The first step is to load our packages and then the Excel data into a dataframe. All we need is Numpy and Pandas. We will use Pandas' read_excel() function to load the dataset. We'll pull data starting in row 3 of the Excel (we use header=2 here because read_excel() is zero-index while the spreadsheet is indexed at 1) and we'll read just for the first table (29 rows). Immediately after loading the data we will pull the date of the report into a variable that will be helpful once we create the report date column.

import numpy as np
import pandas as pd

farm_raw = pd.read_excel(file_path, sheet_name=0, header=2, nrows=25)

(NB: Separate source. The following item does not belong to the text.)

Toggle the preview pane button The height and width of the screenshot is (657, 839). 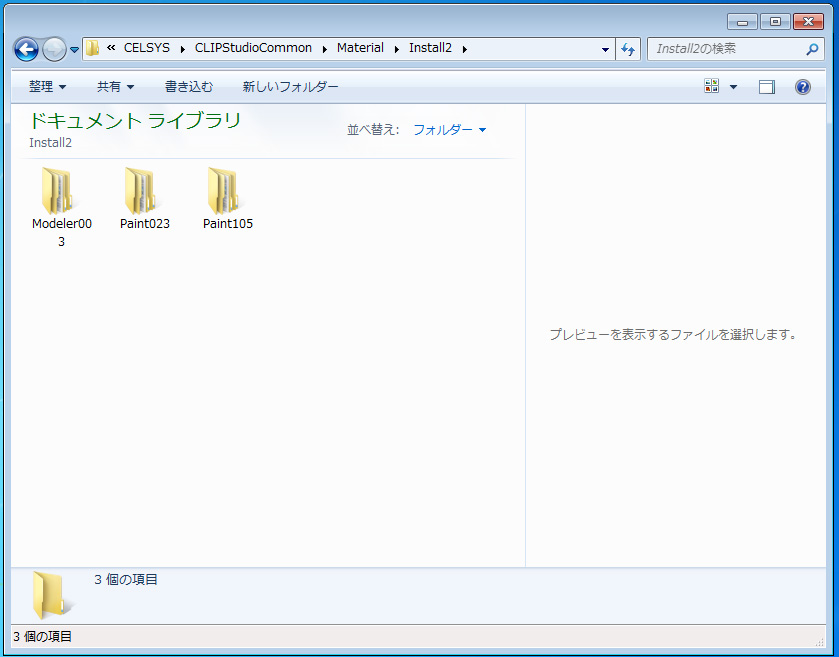[767, 87]
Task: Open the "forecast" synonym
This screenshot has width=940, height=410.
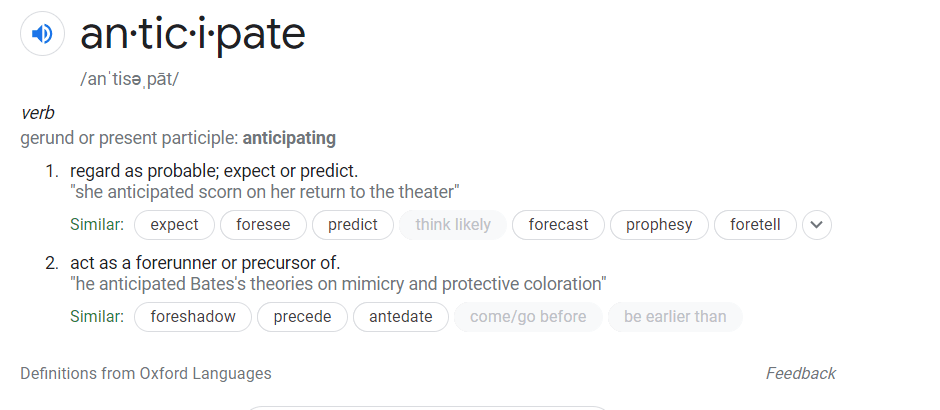Action: 558,225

report_date = farm_raw.columns[4]

As you tell the above dataset is pretty messy. The first thing we will want to do is make the first row (remember it's zero-indexed) the column names. After that we can drop rows and columns that have NaNs in them as well as the two columns that contain year-over-year percent change (we will be creating a separate dataframe in a different blog that just measures this).

farm_raw.columns = farm_raw.iloc[1]

# Remove rows that have NaNs in them
farm_raw = farm_raw = farm_raw.dropna(axis=0, how='all') 

# Remove the one column that is an NaN
## The below code slices the DataFrame to include all columns do not include a null name
farm_raw = farm_raw.loc[:, farm_raw.columns.notnull()]

farm_raw = farm_raw.drop(columns=['2019 - 20', '2020 - 21F'])

Let's set the first column as an index so it is a little easier to work with. Also, we can go ahead and delete the first 3 rows of the dataframe as they don't contain useful information.

## We need to make the columns a list and then we can select the first column
farm_raw = farm_raw.set_index(list(farm_raw.columns[0]))

farm_raw = farm_raw.drop(index=farm_raw.index[:4])

farm_raw.index

Index(['a.  Cash receipts ', '      Crops 1/', '      Animals and products',
       'b.  Federal Government direct farm program payments 2/',
       'c. Cash farm-related income 3/', 'd. Gross cash income (a+b+c)',
       'e. Cash expenses  4/, 5/', 'f. Net cash income (d-e)',
       'Farm income statement', 'g. Gross cash income (a+b+c)',
       'h. Nonmoney income 6/ ', 'i. Value of inventory adjustment ',
       'j. Total gross income (g+h+i)', 'k. Total expenses',
       'l. Net farm income (j-k)'],
      dtype='object', name=' ')

As we can see, the index items are messy with various letters preceeding the names and footnotes still present (e.g. '1/'). We will use a series of pandas string methods to clean up the that text column.

farm_raw.index = farm_raw.index.str.lower()

# Using regular expressions to remove the lower-case row labels
# E.g. the 'a.' in 'a. Cash receipts'
## Since there is no str.remove function we will just replace the pattern we want to drop with an empty string
farm_raw.index = farm_raw.index.str.replace(r'[a-z]\.', '')

# Remove all the parentheses and the chartacters within them
# E.g. the '(a+b+c)' in 'g. Gross cash income (a+b+c)'
farm_raw.index = farm_raw.index.str.replace(r'\(([^\)]+)\)', '')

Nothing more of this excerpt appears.